Problem to solve. Retype all the records below exactly as they are, with no image carried over.

Records excerpted from a collection

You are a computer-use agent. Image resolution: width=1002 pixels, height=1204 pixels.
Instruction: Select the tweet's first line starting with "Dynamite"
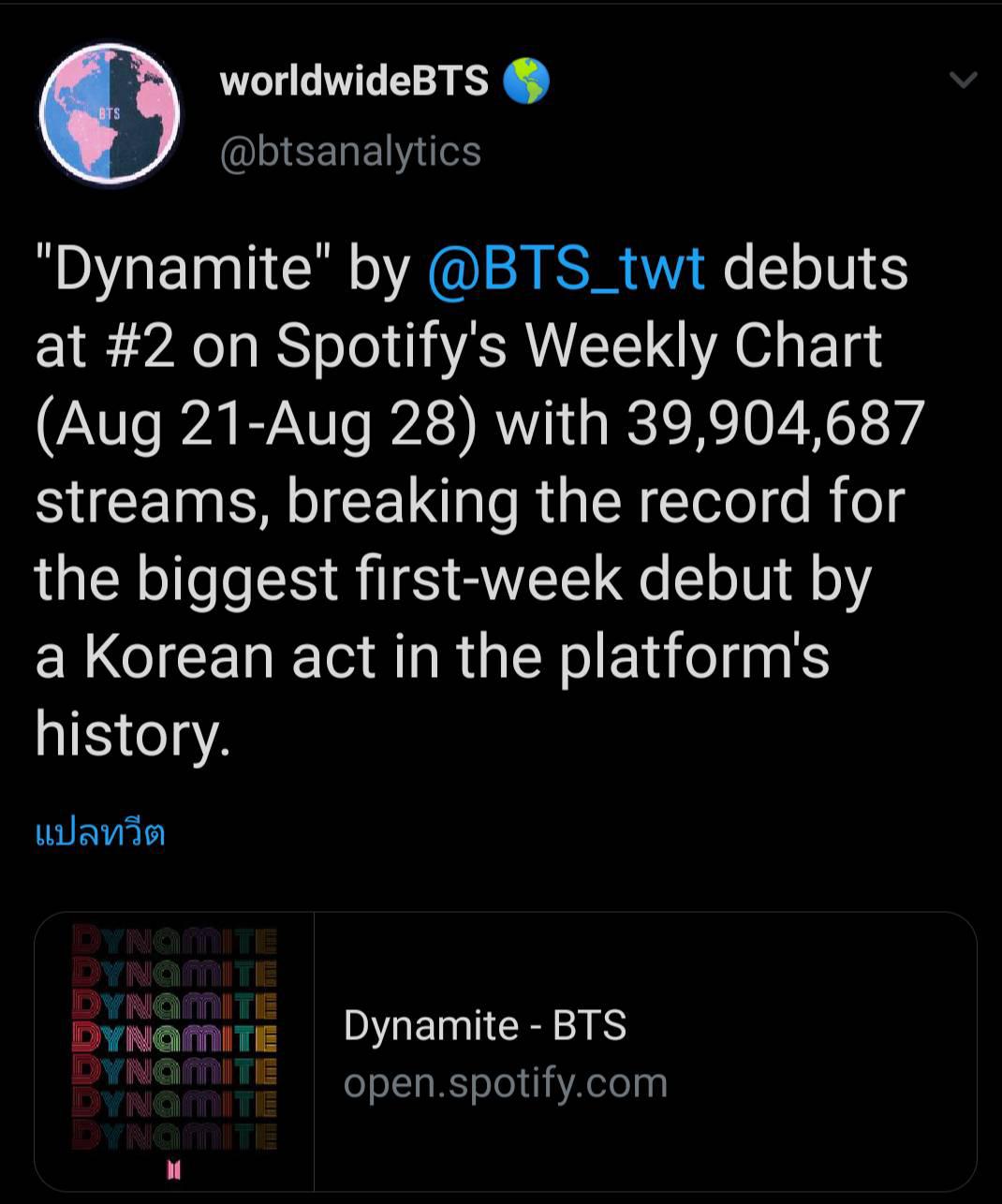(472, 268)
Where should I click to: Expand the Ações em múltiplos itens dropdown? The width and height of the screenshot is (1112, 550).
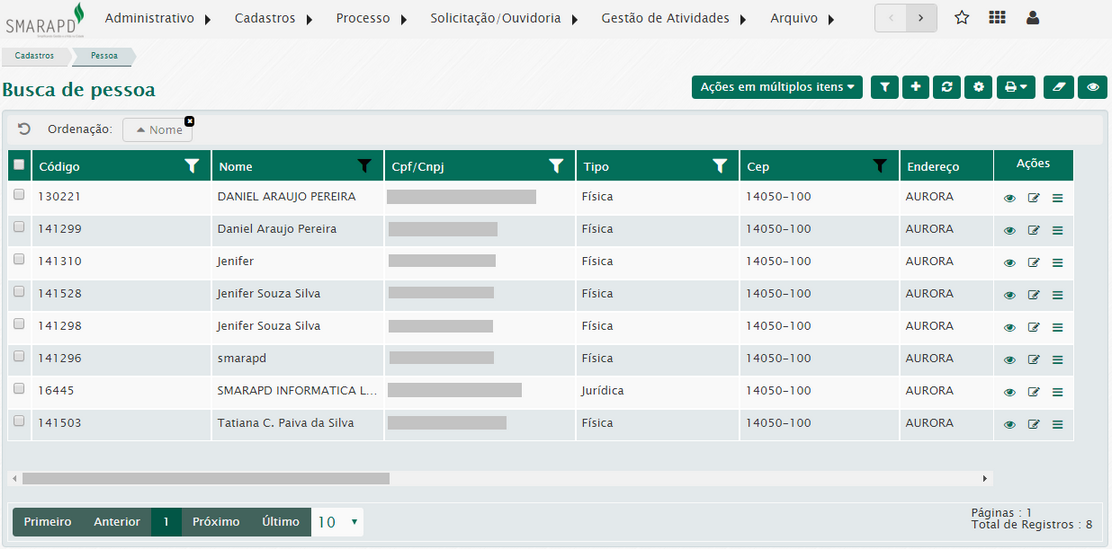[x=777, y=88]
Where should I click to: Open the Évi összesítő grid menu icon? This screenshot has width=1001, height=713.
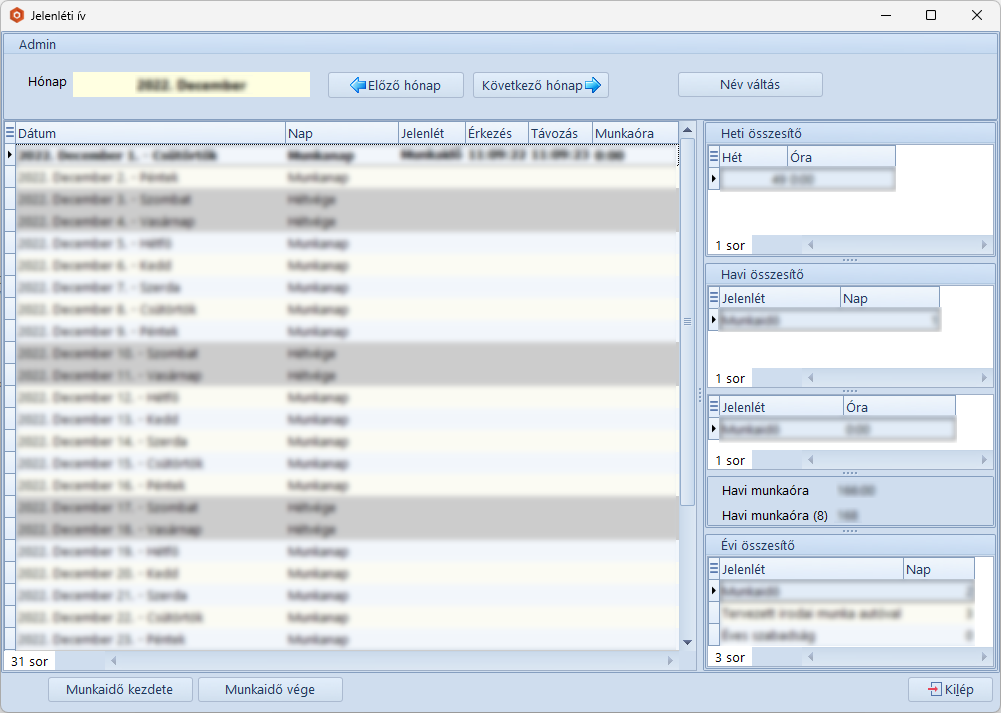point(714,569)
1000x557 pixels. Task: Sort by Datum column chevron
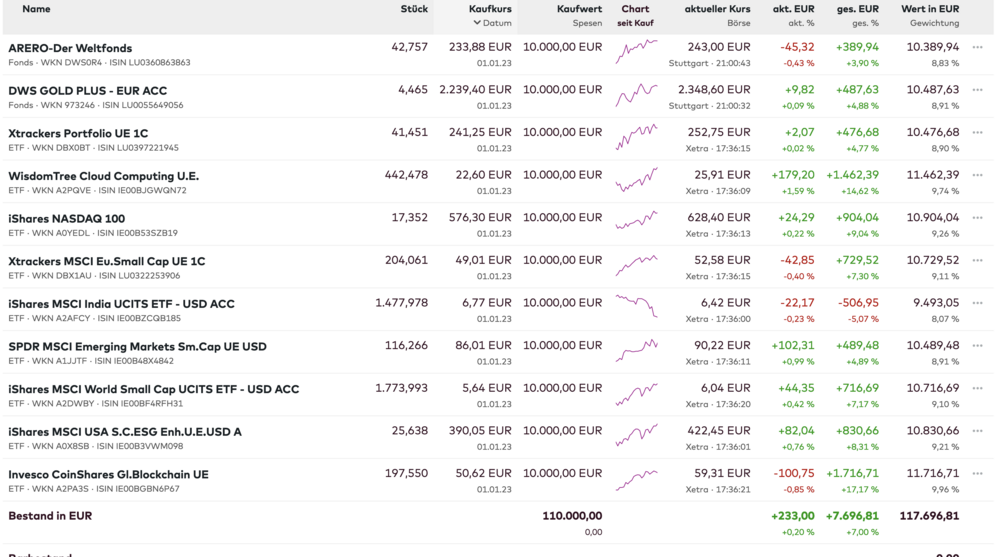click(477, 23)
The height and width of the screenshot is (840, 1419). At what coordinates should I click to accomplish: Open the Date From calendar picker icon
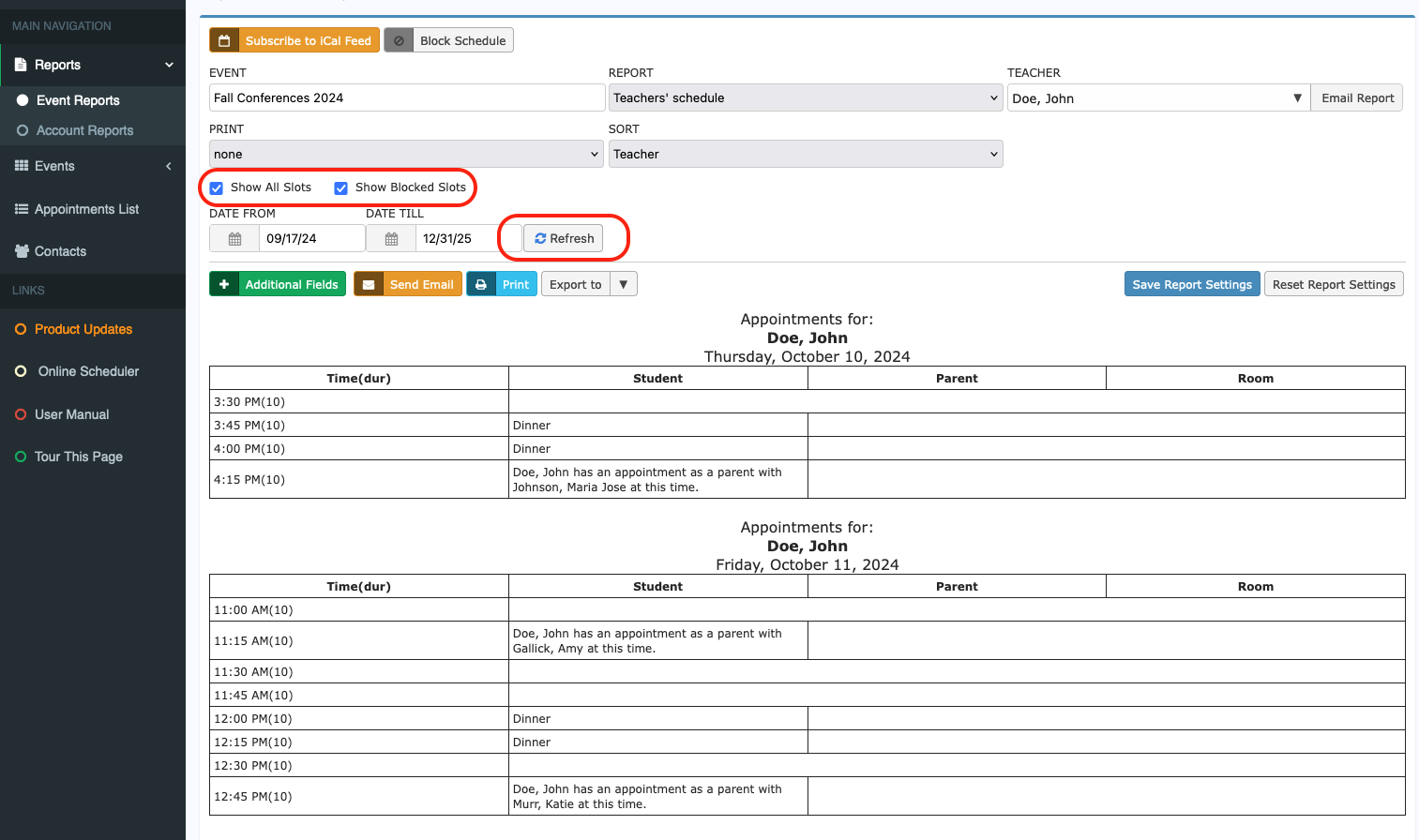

Solution to this task.
You are a computer-use agent. Image resolution: width=1002 pixels, height=1204 pixels.
Instruction: Select the tweet's first line starting with "Dynamite"
(472, 268)
Where should I click to: Expand the Ações em múltiplos itens dropdown? The width and height of the screenshot is (1112, 550).
[x=777, y=88]
Where should I click to: Open the Évi összesítő grid menu icon? This screenshot has width=1001, height=713.
point(714,569)
1000x557 pixels. Task: Sort by Datum column chevron
click(477, 23)
The height and width of the screenshot is (840, 1419). At what coordinates should I click to accomplish: Open the Date From calendar picker icon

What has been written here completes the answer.